Según cuenta, por ejemplo, de esta etapa entre Palencia y Valladolid, ha cargado las baterías de sobra como para no temer a las nubes en la siguiente que le llevará a Segovia, aunque aguarda con cierta desconfianza el tramo final hasta llegar a Madrid en el que debe atravesar el puerto de Navacerrada. En definitiva, una constante lucha por “ver el lado positivo de la cosas”, ya que cuando el calor aprieta es una buena noticia para la carga de las baterías, pero cuando la temperatura refresca y es más cómo pedalear, la energía eléctrica se agota.

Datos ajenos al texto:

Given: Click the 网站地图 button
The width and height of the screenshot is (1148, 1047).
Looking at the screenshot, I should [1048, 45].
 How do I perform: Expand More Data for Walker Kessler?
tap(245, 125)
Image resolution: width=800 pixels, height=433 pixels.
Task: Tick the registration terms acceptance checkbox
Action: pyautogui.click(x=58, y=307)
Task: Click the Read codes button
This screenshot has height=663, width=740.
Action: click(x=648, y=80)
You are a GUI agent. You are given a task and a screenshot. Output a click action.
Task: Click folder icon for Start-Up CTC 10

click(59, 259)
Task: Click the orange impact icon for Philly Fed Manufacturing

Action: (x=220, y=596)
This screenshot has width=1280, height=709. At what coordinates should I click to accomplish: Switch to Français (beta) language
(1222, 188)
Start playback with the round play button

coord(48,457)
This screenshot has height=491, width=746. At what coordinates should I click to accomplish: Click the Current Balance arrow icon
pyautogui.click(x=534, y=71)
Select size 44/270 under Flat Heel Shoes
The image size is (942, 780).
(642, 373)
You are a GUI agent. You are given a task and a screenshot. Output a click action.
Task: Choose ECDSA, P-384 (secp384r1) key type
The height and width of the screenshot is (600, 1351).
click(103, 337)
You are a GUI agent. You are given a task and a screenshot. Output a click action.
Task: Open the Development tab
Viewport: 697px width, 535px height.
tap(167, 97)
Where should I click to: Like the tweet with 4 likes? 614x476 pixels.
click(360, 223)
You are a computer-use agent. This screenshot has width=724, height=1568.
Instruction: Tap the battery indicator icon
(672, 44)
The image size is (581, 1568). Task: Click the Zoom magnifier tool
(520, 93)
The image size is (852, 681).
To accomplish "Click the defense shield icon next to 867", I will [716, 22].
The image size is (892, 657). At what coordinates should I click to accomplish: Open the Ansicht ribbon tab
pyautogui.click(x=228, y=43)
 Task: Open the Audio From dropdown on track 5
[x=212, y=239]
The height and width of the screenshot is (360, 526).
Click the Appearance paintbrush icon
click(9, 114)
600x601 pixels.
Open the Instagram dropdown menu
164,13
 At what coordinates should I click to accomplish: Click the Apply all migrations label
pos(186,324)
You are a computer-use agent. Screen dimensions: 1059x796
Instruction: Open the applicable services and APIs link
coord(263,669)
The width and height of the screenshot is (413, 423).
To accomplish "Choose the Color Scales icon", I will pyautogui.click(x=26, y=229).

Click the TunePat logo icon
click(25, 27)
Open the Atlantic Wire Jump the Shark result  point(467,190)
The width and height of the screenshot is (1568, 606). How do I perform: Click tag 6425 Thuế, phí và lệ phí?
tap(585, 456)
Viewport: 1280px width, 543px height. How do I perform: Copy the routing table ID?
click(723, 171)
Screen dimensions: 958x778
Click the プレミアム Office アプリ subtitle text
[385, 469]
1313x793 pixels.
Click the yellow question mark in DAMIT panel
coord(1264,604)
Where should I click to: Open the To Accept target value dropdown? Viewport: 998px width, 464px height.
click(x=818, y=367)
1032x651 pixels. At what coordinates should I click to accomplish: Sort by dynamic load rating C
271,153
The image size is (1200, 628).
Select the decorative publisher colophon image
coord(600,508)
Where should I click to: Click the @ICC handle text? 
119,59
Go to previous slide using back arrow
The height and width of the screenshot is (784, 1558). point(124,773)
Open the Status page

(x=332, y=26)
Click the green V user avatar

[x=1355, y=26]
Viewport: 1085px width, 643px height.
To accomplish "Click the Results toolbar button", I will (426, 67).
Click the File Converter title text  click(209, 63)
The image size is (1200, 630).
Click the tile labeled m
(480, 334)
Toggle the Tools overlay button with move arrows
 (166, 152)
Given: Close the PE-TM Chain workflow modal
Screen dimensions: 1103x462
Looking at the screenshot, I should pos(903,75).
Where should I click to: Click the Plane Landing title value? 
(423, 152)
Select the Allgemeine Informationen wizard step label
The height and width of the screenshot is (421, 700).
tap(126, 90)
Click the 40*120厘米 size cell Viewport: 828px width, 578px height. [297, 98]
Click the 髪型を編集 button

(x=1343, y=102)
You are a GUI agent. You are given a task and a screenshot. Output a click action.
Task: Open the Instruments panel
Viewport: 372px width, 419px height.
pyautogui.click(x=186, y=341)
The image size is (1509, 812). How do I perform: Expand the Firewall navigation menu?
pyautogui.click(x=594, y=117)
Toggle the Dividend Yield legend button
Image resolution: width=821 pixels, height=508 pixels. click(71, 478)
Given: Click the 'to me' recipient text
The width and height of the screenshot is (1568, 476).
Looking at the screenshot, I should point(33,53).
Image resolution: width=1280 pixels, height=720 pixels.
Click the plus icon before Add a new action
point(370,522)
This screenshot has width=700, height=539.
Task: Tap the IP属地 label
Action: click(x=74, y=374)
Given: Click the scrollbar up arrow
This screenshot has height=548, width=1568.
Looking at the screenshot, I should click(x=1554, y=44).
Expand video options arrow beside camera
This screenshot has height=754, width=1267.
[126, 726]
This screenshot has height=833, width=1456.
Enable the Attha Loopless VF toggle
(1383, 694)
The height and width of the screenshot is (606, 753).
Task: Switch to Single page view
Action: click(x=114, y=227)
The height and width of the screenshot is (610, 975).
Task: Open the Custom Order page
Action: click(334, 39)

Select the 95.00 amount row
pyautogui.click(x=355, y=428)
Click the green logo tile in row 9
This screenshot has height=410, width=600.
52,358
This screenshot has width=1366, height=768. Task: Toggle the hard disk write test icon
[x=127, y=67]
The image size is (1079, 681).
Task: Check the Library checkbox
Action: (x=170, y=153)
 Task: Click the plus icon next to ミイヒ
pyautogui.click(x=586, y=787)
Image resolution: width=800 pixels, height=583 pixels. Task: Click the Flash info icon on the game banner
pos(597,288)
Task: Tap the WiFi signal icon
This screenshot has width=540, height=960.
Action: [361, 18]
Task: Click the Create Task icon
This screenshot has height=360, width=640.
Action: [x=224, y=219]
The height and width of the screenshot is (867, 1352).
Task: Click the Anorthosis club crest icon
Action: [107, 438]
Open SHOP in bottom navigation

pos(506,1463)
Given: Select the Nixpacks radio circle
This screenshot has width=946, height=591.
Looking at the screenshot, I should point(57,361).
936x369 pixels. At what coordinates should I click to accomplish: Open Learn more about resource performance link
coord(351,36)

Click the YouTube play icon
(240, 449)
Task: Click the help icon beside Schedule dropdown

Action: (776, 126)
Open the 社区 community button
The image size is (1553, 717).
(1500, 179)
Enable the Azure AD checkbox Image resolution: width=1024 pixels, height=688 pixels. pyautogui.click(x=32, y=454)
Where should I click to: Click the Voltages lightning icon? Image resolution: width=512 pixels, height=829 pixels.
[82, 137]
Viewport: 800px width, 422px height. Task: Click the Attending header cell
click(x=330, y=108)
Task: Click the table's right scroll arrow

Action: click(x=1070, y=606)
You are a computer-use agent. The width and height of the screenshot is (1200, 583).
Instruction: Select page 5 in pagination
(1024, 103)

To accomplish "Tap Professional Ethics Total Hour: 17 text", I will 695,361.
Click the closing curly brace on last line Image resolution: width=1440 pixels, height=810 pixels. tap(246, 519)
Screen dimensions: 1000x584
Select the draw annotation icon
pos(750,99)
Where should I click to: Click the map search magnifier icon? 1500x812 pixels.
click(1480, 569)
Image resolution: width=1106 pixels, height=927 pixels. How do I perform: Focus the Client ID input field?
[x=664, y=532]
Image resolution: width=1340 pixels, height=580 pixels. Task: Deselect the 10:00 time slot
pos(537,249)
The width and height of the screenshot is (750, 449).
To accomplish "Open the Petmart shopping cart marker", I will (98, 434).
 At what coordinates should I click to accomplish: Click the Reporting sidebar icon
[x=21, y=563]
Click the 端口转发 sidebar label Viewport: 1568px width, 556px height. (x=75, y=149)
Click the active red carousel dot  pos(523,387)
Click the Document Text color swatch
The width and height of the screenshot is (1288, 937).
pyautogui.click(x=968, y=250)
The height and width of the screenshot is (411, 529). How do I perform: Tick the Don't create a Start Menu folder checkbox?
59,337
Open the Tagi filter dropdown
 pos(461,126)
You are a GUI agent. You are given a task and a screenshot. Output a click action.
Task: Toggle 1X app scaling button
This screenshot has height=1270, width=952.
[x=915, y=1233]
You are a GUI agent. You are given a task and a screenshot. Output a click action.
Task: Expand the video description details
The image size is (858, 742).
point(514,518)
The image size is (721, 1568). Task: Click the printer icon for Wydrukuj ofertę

“Pero dónde vas, si tú nunca has montado en bici”, bromea sobre lo que en su círculo les respondían antes de iniciar su marcha: “Yo confiaba en el Sol y en el motor eléctrico”, más aun que en sus piernas, aunque en ciertos momentos en que la luz solar no estaba de su lado sufrió la dureza de cargar con 40 kilos de remolque, entre el mecanismos y equipaje.

Esto se suma al esfuerzo sicológico, no solo derivado del desgaste físico, sino de lidiar con las constantes averías de la bicicleta o las reparaciones y mejoras de la instalación o el remolque. Sin embargo, la acogida en las distintas localidades ha compensado estas penurias, interesándose por la iniciativa mientras le ofrecían alojamientos y comida, además de conversación: “Lo que más me gusta de esta aventura es que conozco mucha gente y cada una me aporta algo que hace valorar aun más esta experiencia”, celebra Eugenio.

Relata cómo en su periplo ciclista ha ido conociendo numerosas iniciativas ecologistas que “todos deberíamos conocer y ser conscientes de lo que están haciendo, como por ejemplo Energética en Castilla y León que es capaz de ofrecer una alternativa al oligopolio eléctrico”. Un proyecto que sigue en constante crecimiento y desarrollo, tanto en número de socios que han decidido ser propietarios de su propia energía, como de servicios a estos cooperativistas.